Further, the Markov game model comprises; s3.1 setting State spaceState space->Comprising distribution network areas->Active power and reactive power of all nodes in the photovoltaic power generator, active power and reactive power of photovoltaic power generator and node voltage amplitudeTime +.>Status information of the internal parallel capacitor bank and the phase change switch; s3.2 setting action space->The reactive power output value of each photovoltaic inverter in the area is calculated; s3.3 setting a reward function->A reward function for representing underlying multi-agent sharing; every +.>And at time intervals, obtaining a corresponding action strategy through each intelligent agent according to the local state information in the area, then carrying out load flow calculation of the three-phase asymmetric power distribution network to obtain measurement information such as voltage amplitude values of all nodes, finally calculating a reward function value at the current moment on the basis, and transferring the three-phase asymmetric power distribution network to the next moment.
It should be noted that in multi-agent reinforcement learning, each agent will have its own cost function and will autonomously learn and formulate strategies based on environmental observations and interactions with the goal of maximizing its utility value.
Further, since each agent does not take into account the impact of its policies on other agents when interacting with the environment. Thus, there may be a competition or collaboration situation under the influence of multiple agents interacting with each other. While multi-agent decisions can be specifically analyzed using game theory. For different multi-agent reinforcement learning scenes, different game frameworks can be adopted to simulate interaction scenes, and the three categories can be divided as a whole.
For example, a static game in which all agents make decisions at the same time and each agent makes only one action. Since each agent acts only once, it can make some unexpected fraud and traitor strategies to benefit itself from gaming. Thus, in static gaming, each agent needs to consider and protect against fraud and traitors of other agents in making policies to reduce its own losses.
For example, a repeated game is one in which multiple agents take repeated decision actions in the same state. Thus, the total cost function for each agent is the sum of its value at each decision action. Compared with static game, repeated game greatly avoids malicious action decisions among multiple agents, so that the sum of total benefit values of all agents is improved as a whole.
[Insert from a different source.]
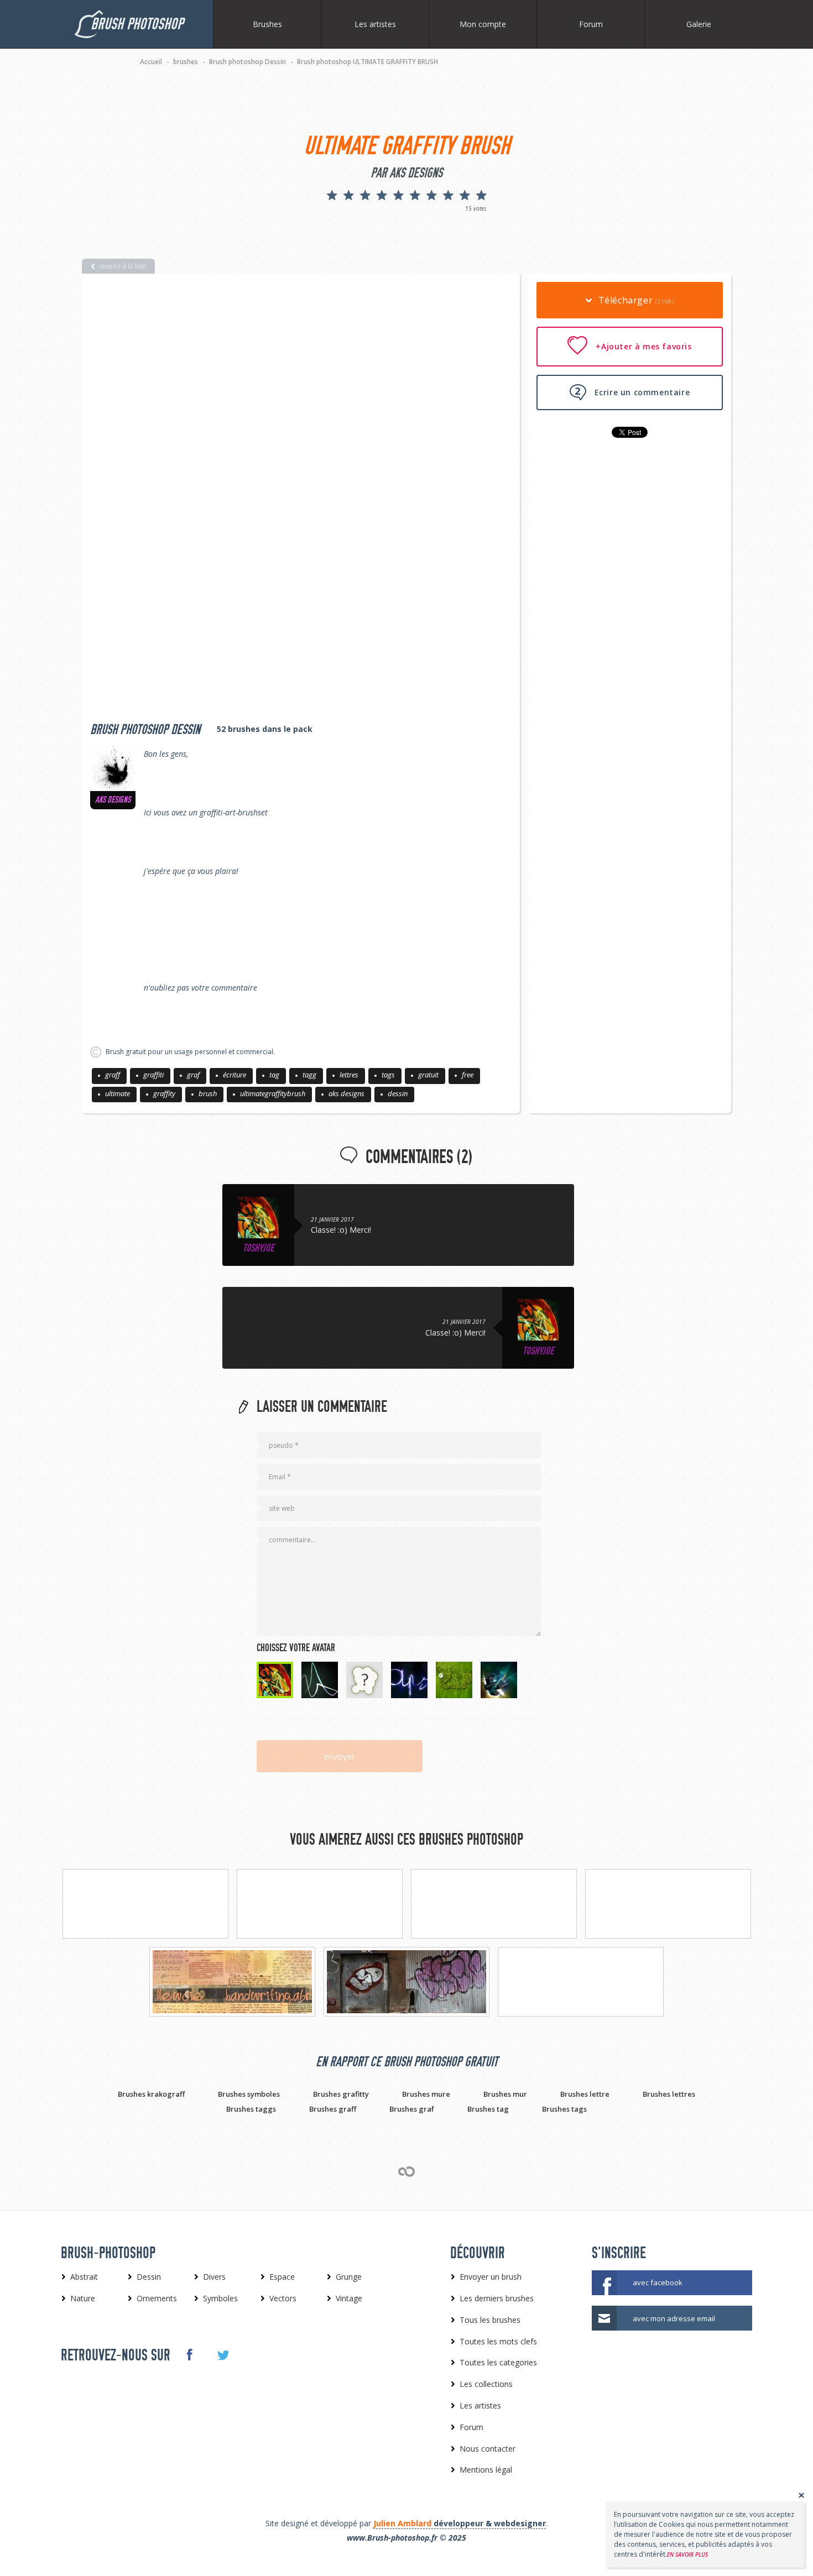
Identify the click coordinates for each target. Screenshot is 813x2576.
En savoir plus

By way of example, random gaming (or markov gaming) may be considered a markov process in which there are multiple agents making action decisions in multiple states. Each intelligent agent can make an optimal action decision for improving the self-cost function through observing the environment and predicting the actions of other intelligent agents according to the state of the intelligent agent.
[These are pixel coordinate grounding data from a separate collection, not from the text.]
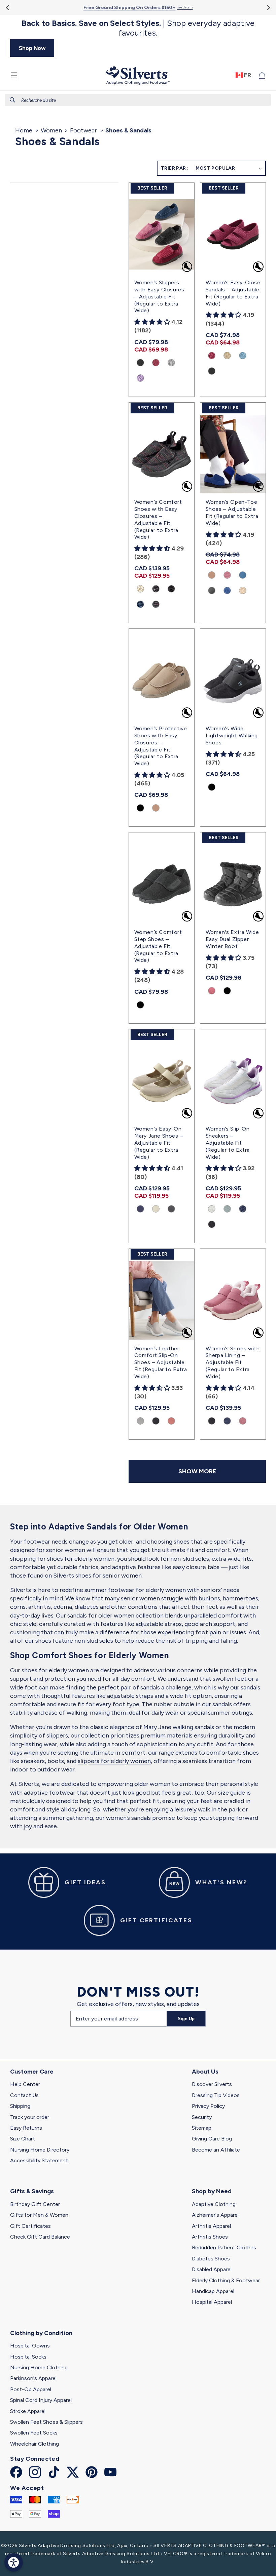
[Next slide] (268, 7)
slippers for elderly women (114, 1761)
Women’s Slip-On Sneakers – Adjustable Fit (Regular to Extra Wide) (228, 1143)
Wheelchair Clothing (34, 2444)
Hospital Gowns (30, 2345)
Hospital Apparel (212, 2302)
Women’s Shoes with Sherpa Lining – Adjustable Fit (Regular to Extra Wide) (233, 1362)
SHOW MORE (197, 1471)
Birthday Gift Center (35, 2204)
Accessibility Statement (39, 2160)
Further, solving the Markov game model includes; s3.4, considering local observation state information and action information of the intelligent agent, and considering contribution degree of local information of other intelligent agents; s3.5 based on three trainable parameter sharing matrices, all evaluation networks can be iteratively updated by minimizing the joint regression loss function: s3.6, each agent can update the parameters of the own action network based on the gradient strategy; and S3.7, updating target network parameters so that each intelligent agent selectively pays attention to related information of other intelligent agents in the Q value estimation process.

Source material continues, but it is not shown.